‘Maak je nou maar geen zorgen ma. Er gebeurt echt niets! Alles is veilig. ’En’, voegde hij met een blik die geen tegenspraak duldde aan toe, ‘Ik ben één van de weinige renners die óók nog ‘s een helm draagt.’ Verkneuterd dacht hij aan de oude ‘pickelhelm’ van Oom Adolf, een feldwebel in ruste, die hij omgebouwd had tot valhelm. Maar om zijn mutti echt gerust te stellen, gooide hij zijn laatste troef in de strijd. ‘En met Otto op de motor komt alles goed.’
Zondag 18 oktober 1908. Gustav Schadebrodt kon het gezeur van zijn moeder even niet aan zijn kop velen. Over een paar uur stond hij aan de start voor de laatste koers van het jaar. Want het Goldenes Rad von Brandenburg, een stayerskoers over vijftig kilometer. En Gustav was dé lokale favoriet.

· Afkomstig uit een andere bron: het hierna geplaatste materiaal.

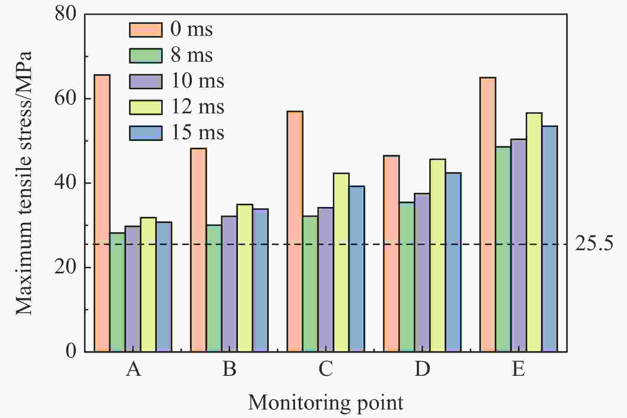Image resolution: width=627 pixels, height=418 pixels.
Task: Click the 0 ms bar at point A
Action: point(102,213)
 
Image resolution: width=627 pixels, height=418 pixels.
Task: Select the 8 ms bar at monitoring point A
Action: point(117,292)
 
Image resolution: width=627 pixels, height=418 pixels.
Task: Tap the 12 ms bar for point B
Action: point(245,277)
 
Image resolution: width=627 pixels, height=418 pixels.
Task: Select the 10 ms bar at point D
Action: point(422,272)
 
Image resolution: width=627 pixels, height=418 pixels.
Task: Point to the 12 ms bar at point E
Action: point(534,232)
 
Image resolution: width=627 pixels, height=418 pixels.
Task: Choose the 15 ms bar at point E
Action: point(549,238)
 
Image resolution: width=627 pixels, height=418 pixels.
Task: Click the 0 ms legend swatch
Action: point(146,30)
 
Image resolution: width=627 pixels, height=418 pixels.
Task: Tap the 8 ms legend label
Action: point(192,55)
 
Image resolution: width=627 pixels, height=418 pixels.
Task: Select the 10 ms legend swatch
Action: point(146,81)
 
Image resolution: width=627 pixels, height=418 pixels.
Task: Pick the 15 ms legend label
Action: point(197,132)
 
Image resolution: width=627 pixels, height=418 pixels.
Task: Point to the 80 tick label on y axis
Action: point(65,14)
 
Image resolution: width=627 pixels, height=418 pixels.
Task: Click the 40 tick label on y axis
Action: point(65,183)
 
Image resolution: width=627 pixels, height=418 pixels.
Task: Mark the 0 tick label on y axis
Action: point(71,351)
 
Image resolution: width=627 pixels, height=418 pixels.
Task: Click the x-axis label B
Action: point(229,369)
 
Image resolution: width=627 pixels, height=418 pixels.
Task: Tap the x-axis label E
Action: point(518,369)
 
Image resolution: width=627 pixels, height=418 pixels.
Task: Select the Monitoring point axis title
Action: point(326,403)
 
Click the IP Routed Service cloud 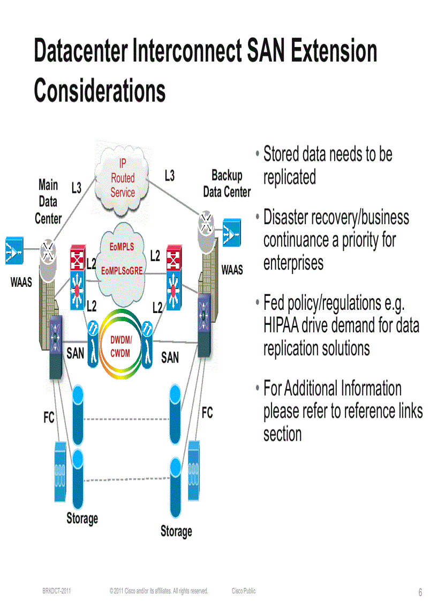pos(122,177)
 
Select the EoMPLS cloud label pos(122,247)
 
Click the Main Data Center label pos(48,202)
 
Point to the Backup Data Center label pos(227,183)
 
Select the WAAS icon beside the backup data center pos(231,233)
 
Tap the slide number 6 pos(420,592)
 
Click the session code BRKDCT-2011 pos(57,591)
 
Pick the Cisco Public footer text pos(244,591)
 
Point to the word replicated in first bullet pos(289,177)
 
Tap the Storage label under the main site pos(82,518)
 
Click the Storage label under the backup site pos(176,531)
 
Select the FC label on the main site pos(49,418)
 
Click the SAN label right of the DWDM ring pos(170,357)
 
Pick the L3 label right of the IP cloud pos(169,175)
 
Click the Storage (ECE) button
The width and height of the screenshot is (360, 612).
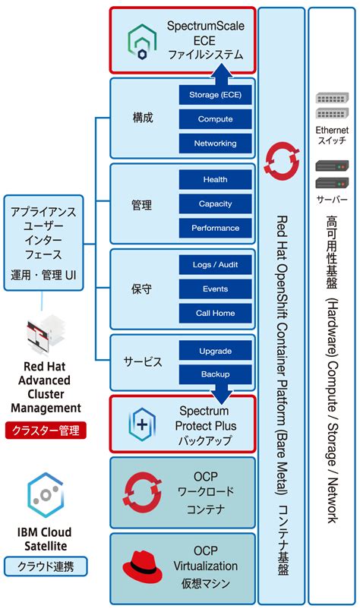click(215, 95)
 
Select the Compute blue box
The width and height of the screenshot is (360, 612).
click(215, 119)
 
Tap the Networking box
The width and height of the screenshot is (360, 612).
click(215, 144)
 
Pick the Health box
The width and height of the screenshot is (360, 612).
click(215, 180)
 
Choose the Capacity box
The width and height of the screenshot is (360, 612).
click(215, 204)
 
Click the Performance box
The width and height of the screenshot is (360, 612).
click(215, 229)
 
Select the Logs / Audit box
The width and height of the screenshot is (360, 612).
click(215, 264)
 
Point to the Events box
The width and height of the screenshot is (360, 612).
click(215, 289)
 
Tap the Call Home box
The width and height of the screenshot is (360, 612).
click(215, 313)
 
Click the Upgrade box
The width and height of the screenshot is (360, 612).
click(215, 351)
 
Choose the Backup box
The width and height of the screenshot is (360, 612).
click(215, 374)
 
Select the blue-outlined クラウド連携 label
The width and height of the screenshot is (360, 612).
click(46, 566)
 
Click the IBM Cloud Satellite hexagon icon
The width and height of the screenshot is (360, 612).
click(46, 494)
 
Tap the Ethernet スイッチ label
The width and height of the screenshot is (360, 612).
click(331, 136)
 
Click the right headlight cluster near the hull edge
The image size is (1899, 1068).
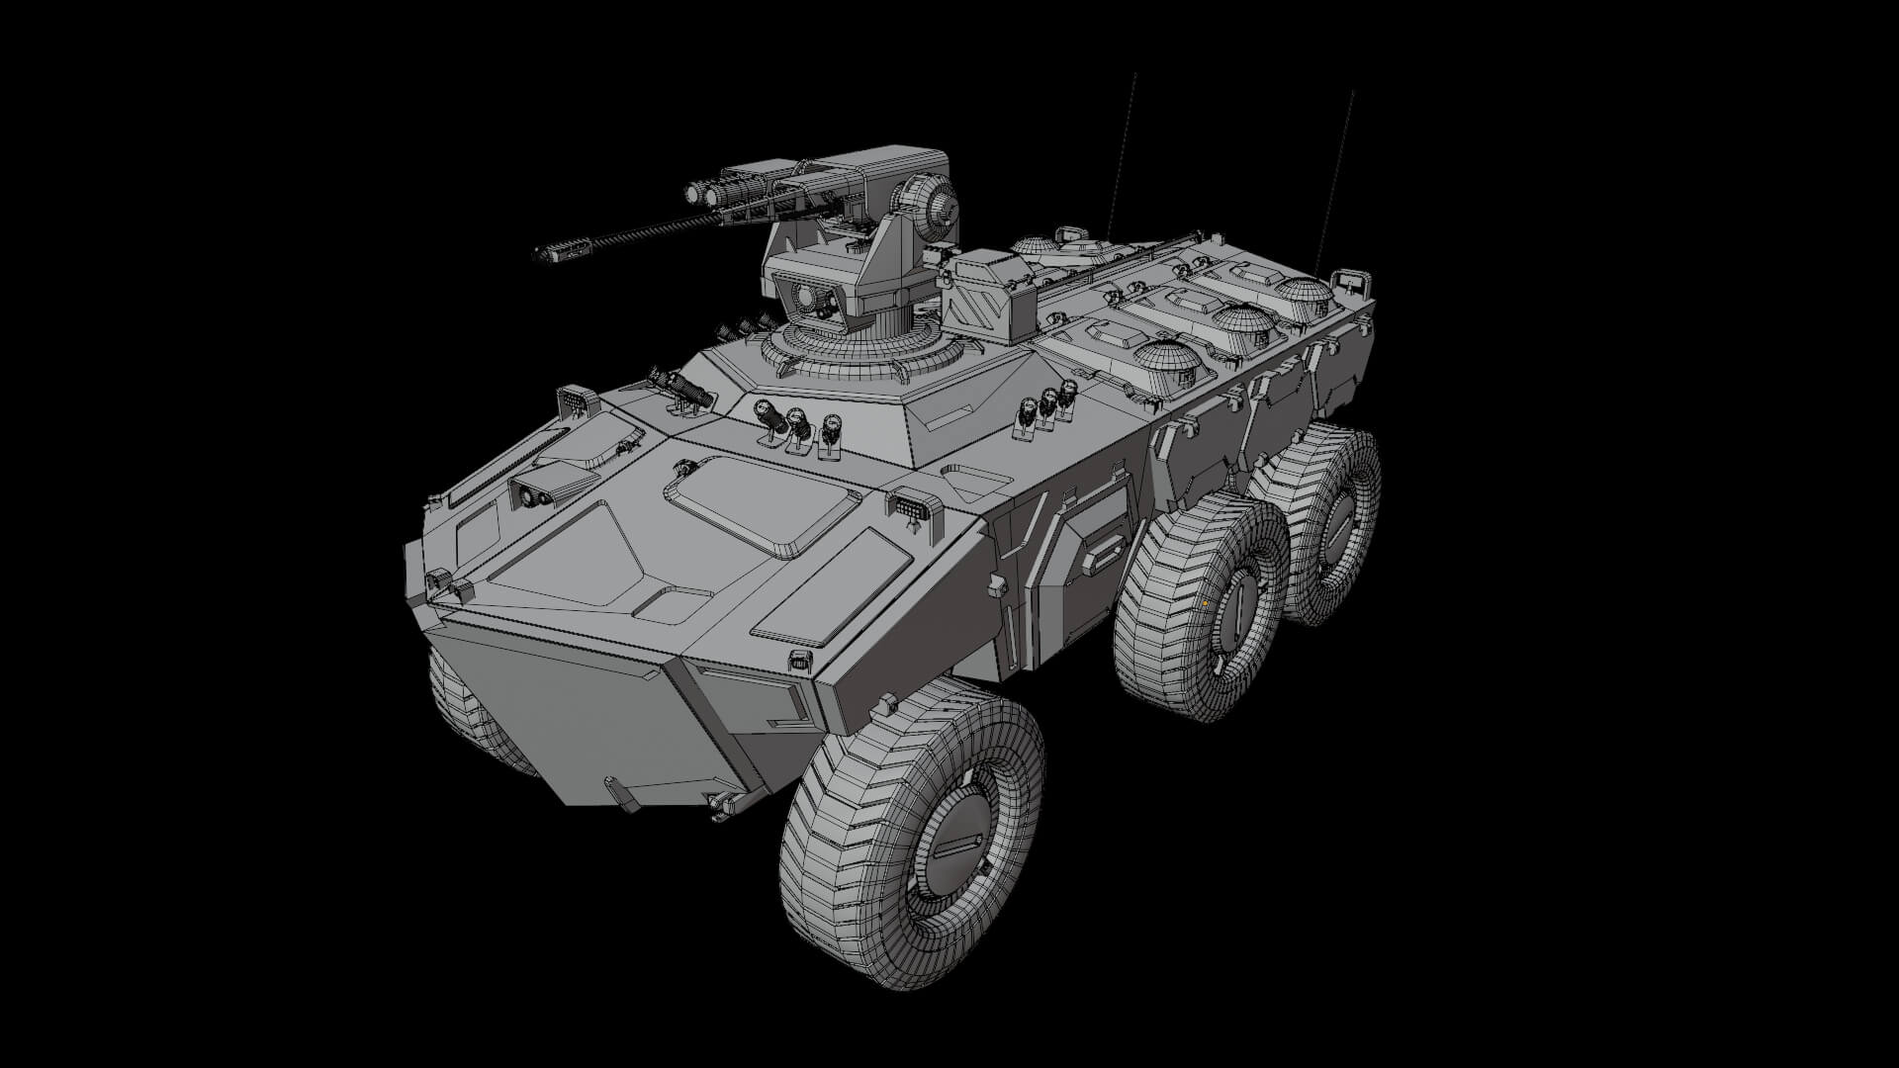click(909, 506)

Voor Frau Schadebrodt waren haar twee zoons één bron van onrust. Aardige gasten, hoor. Altijd behulpzaam voor moeder. Zaten voorin de kerk. Sliepen met de handen boven de lakens. Hadden een vaste baan in de lokale Brennaborfabriek, dé motoren- en fietsenfabriek van Duitsland. En toch… toch knaagde de worm van onrust in haar lijf. Dat begon al met haar oudste Otto. Kwam die op een dag thuis met de mededeling dat hij een gangmaakmotor had gekocht. Notabene haar Otto, een lulletje rozenwater, op zo’n brullend monster, razend over die vreselijke wielerbanen waar met angstige regelmaat het bloed rijkelijk stroomde.
Nadat Gustav besloot stayer te worden, kwam moeder Schadebrodt in een levende nachtmerrie terecht. Gustav gegangmaakt door broer Otto. Twee zoons balancerend op het randje van de dood. De Schadebrodt-Bruder gingen de Duitse wielerbanen bestormen. Met redelijk succes. Nadat de broertjes de Grote Prijs van Zhelendorf hadden gewonnen, stonden ze op scherp. Nog één koers, dan zat het seizoen erop.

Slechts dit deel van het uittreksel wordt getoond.